The high-level summary is that we have a problem when the promoted constant fails to evaluate: it might be in dead code, so we cannot just make compilation fail (that would mean that our decision to promote caused otherwise valid code to fail to compile). But we have to do something. All other constants stop compilation when they fail to evaluate, so this requires special cases all over the place (we have checks for "is this a promoted" in const error reporting, in codegen, in Miri, and probably more places; also see rust-lang/rust#75461, rust-lang/rust#71800).

Most recently, we realized that our required_consts scheme, which is supposed to ensure that we do not compile functions that use ill-formed consts, also needs a special case as we can indeed have ill-formed promoteds.

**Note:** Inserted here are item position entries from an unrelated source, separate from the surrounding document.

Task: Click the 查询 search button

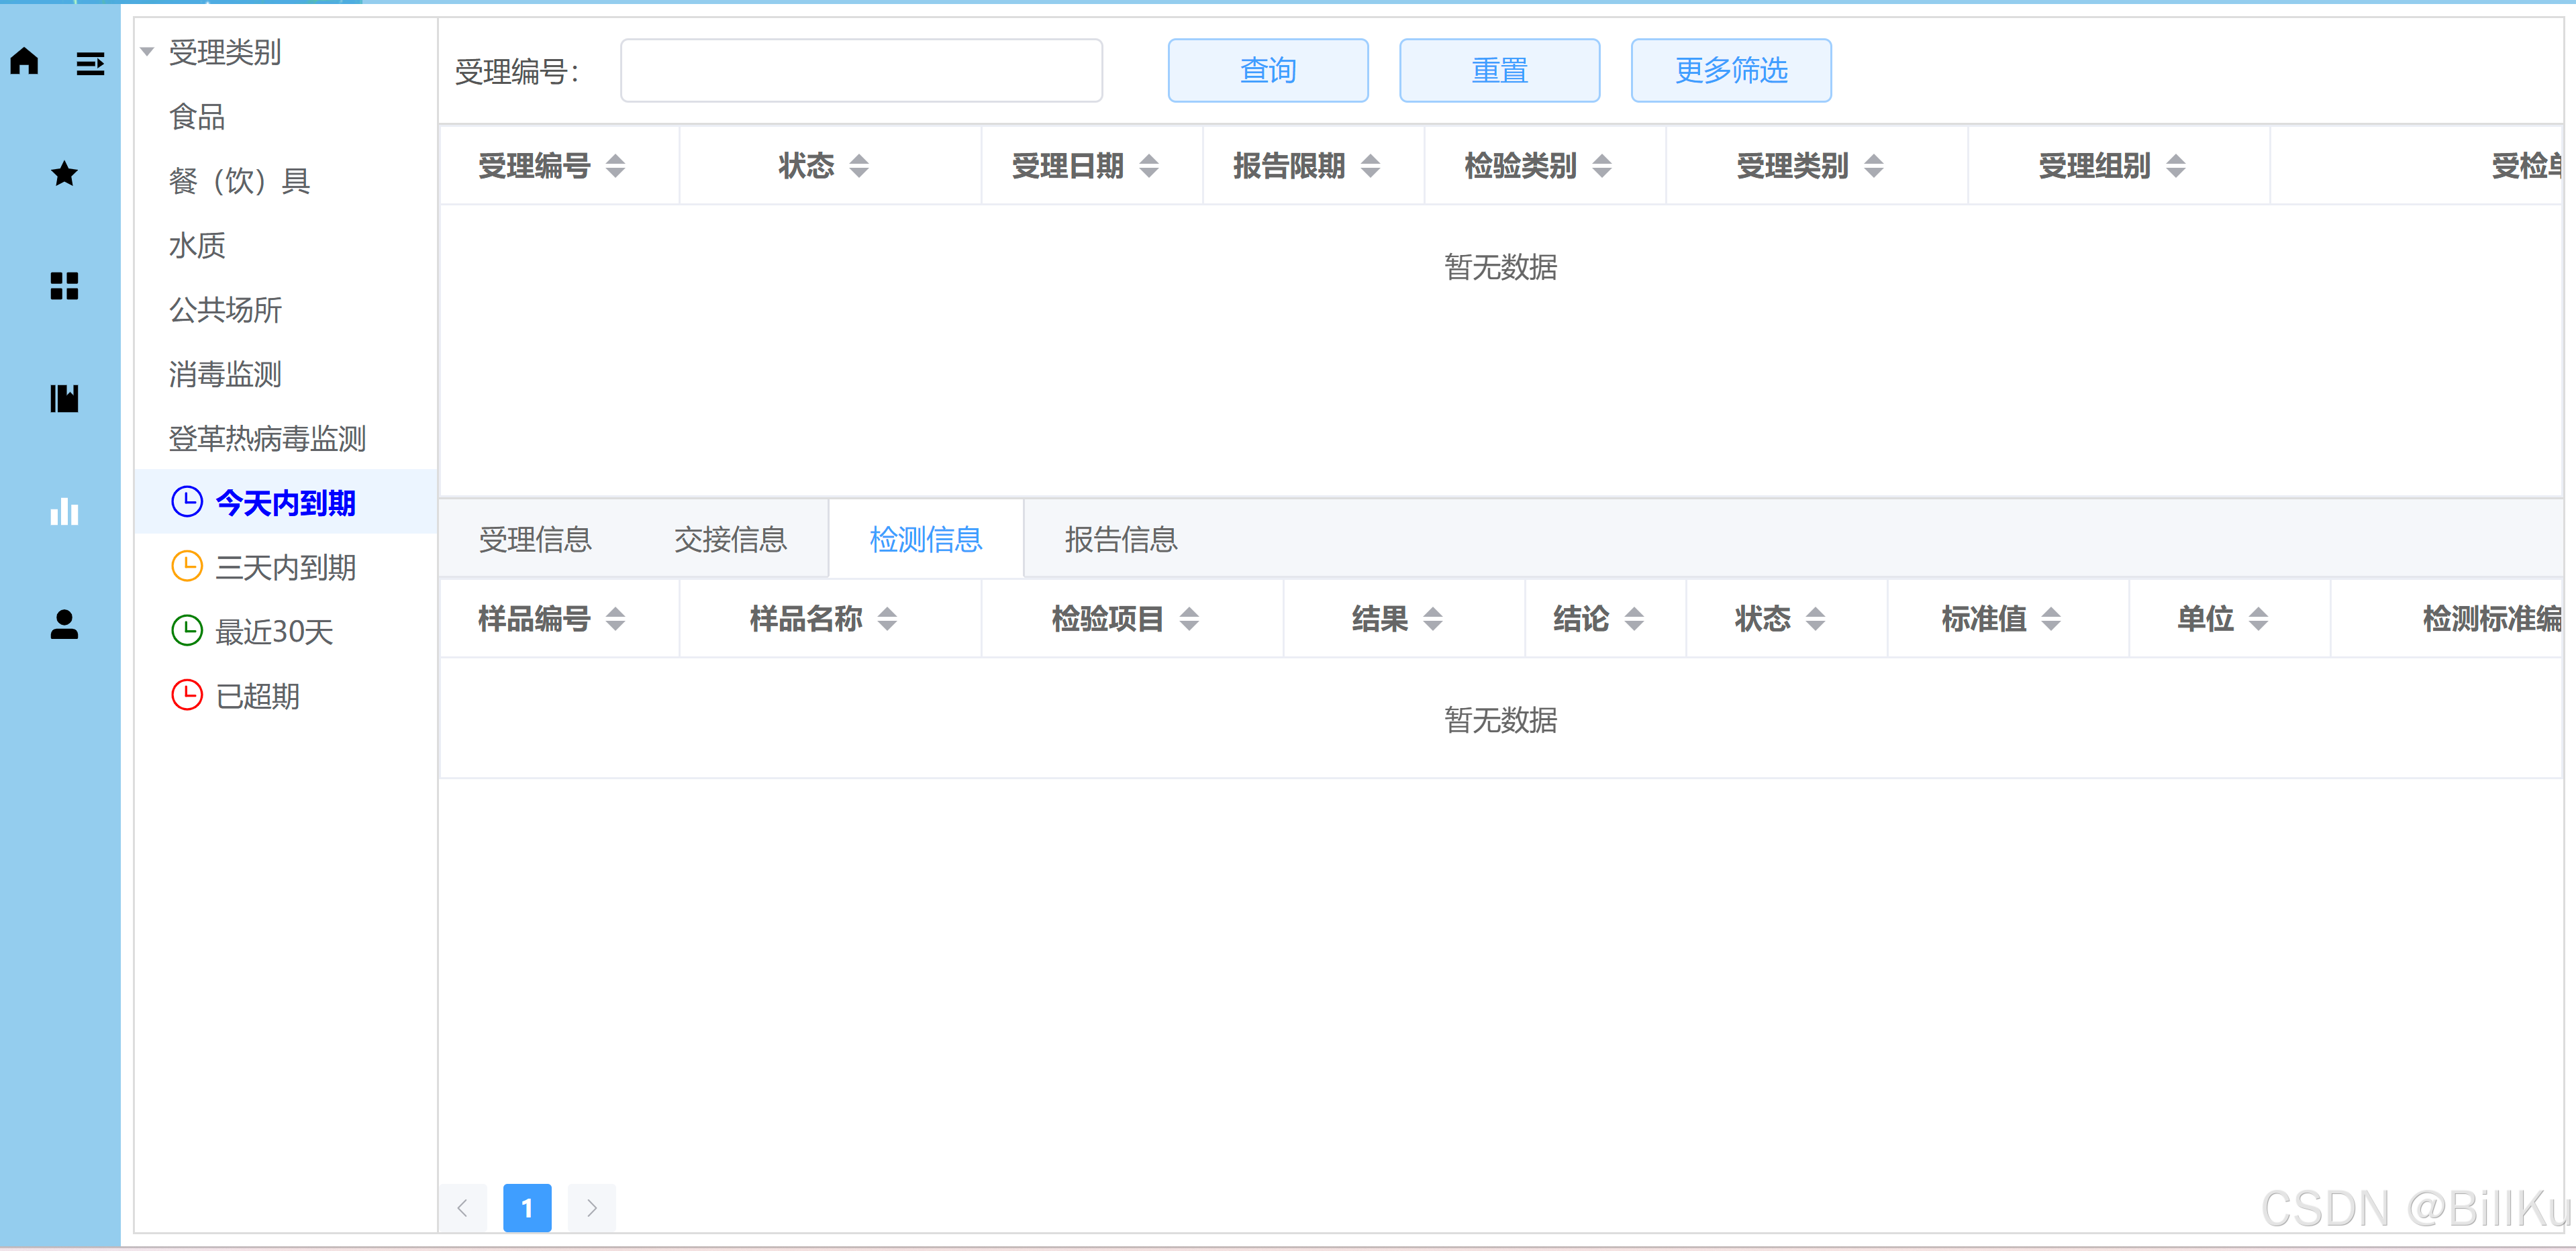Action: (1267, 71)
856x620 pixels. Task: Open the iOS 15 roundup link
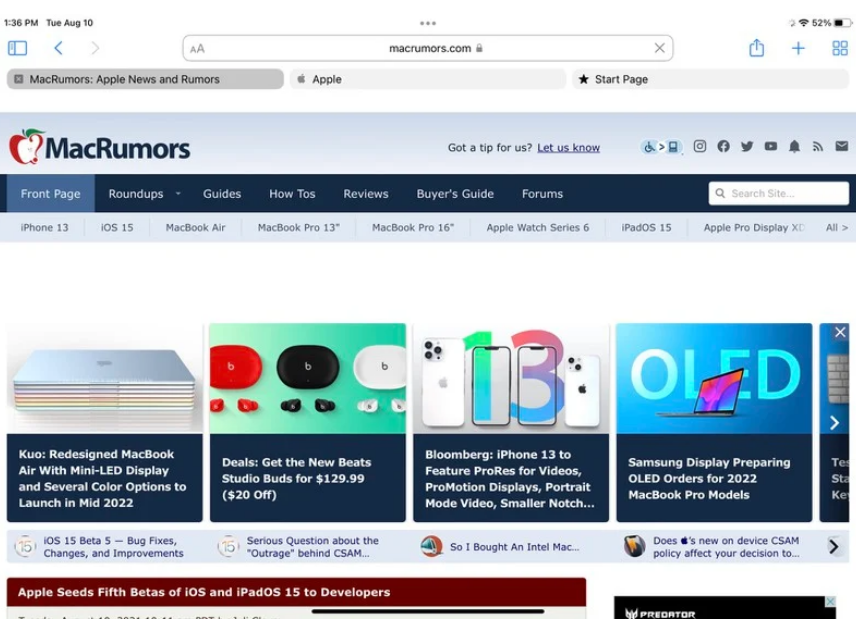click(117, 228)
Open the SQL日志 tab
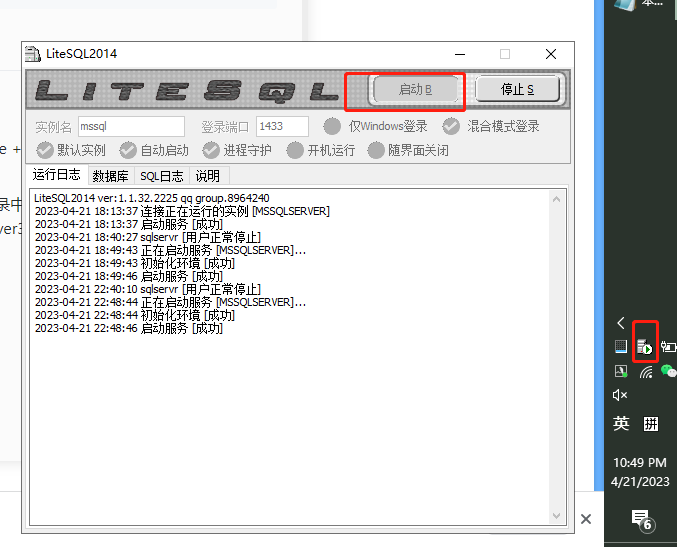677x547 pixels. [x=161, y=176]
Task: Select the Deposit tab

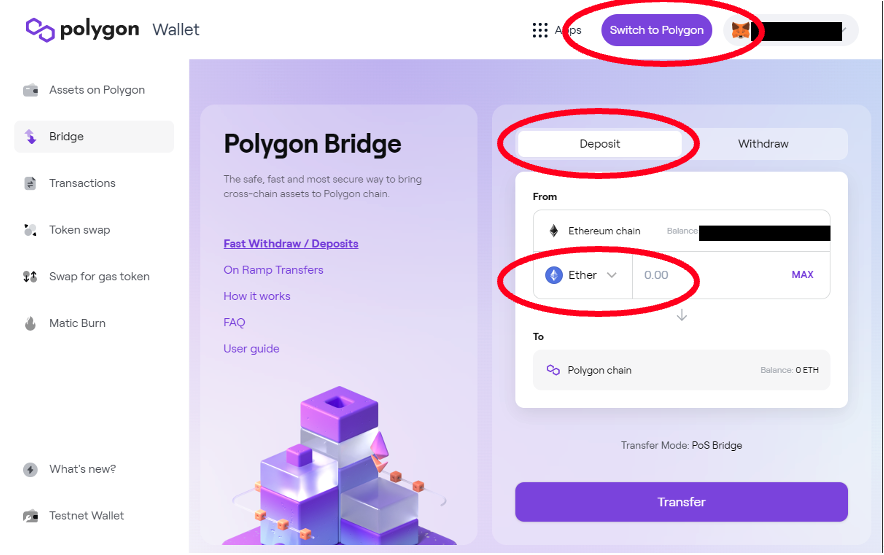Action: [600, 144]
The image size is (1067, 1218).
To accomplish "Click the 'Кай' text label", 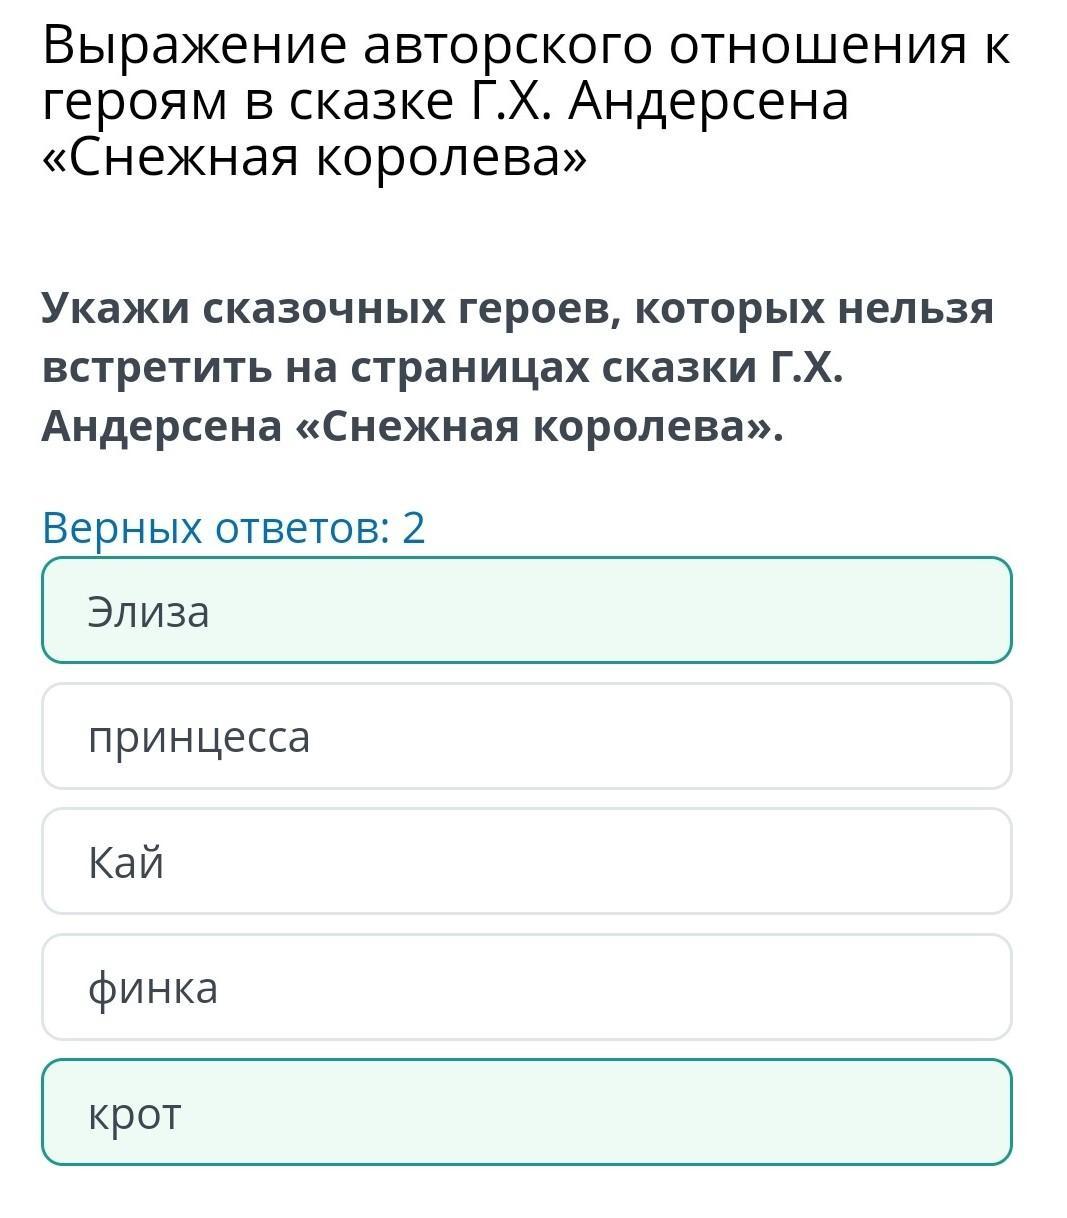I will [126, 862].
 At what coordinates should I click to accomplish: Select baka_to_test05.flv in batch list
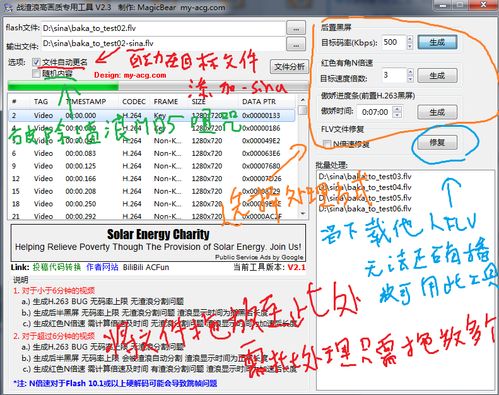(365, 198)
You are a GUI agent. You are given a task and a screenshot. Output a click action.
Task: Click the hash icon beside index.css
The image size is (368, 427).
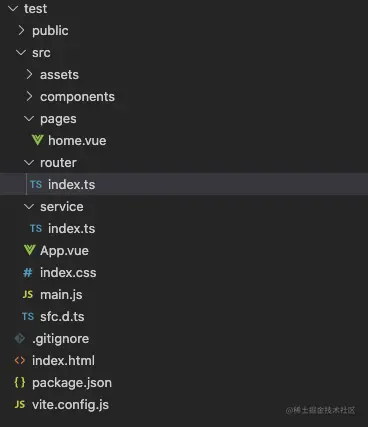[28, 273]
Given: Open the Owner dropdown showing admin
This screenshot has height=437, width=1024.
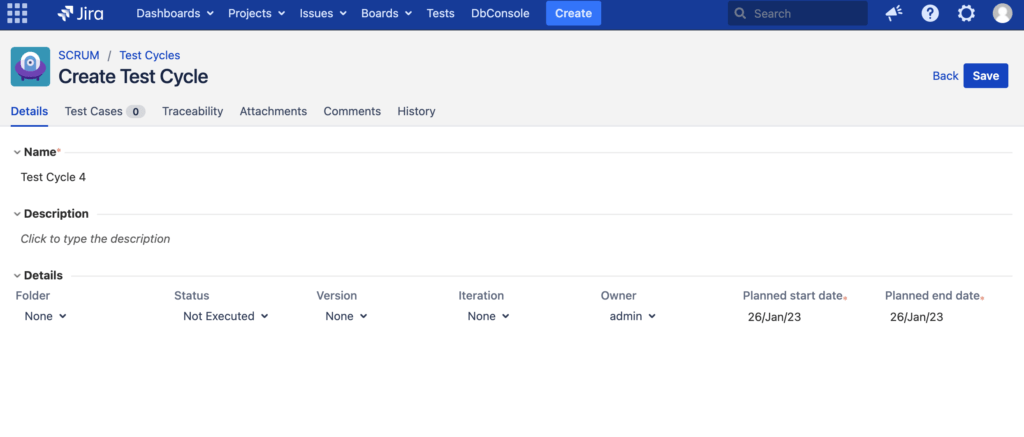Looking at the screenshot, I should click(x=632, y=316).
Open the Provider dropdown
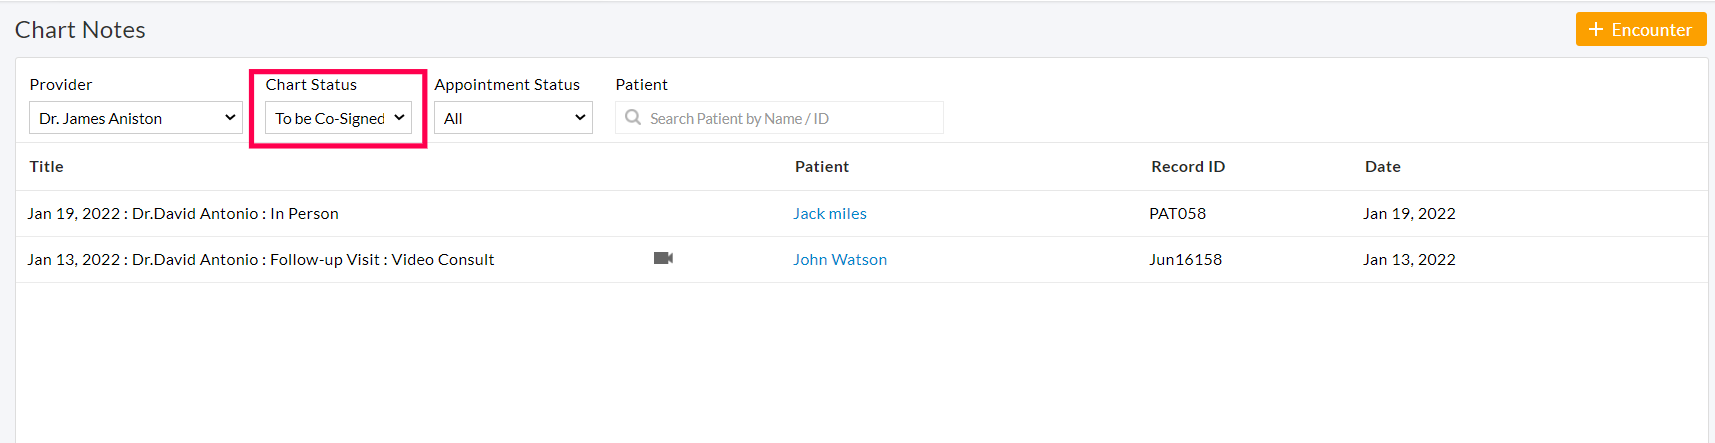The height and width of the screenshot is (443, 1715). coord(136,118)
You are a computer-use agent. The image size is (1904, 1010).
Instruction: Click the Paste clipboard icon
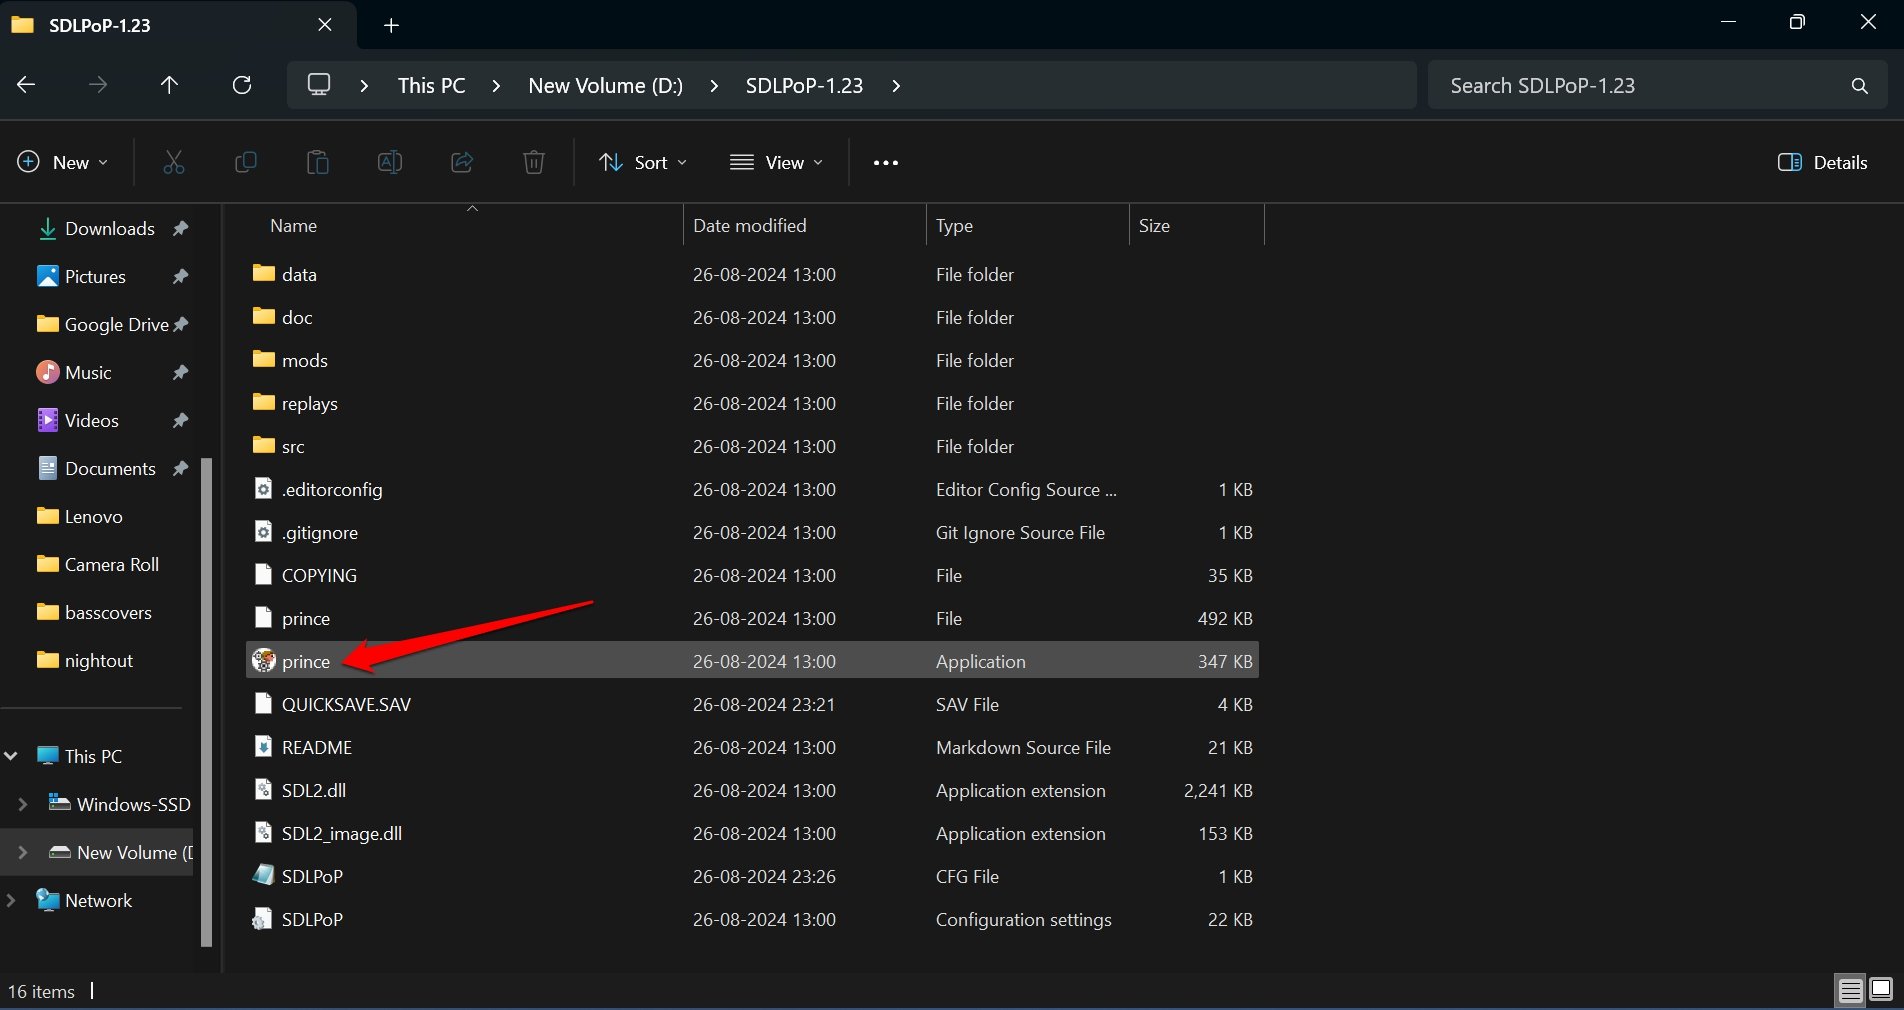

@oli-obk collected some more problems specifically around promoting const fn calls in #19.

Other "fun" cases of promotion requiring a special case:

rust-lang/rust#67534: We promote something to constant memory even though it contains interior mutability, as long as that interior mutability isn't used by the final value of the promoted.
rust-lang/rust#67465: We promote unsafe computations that return invalid data.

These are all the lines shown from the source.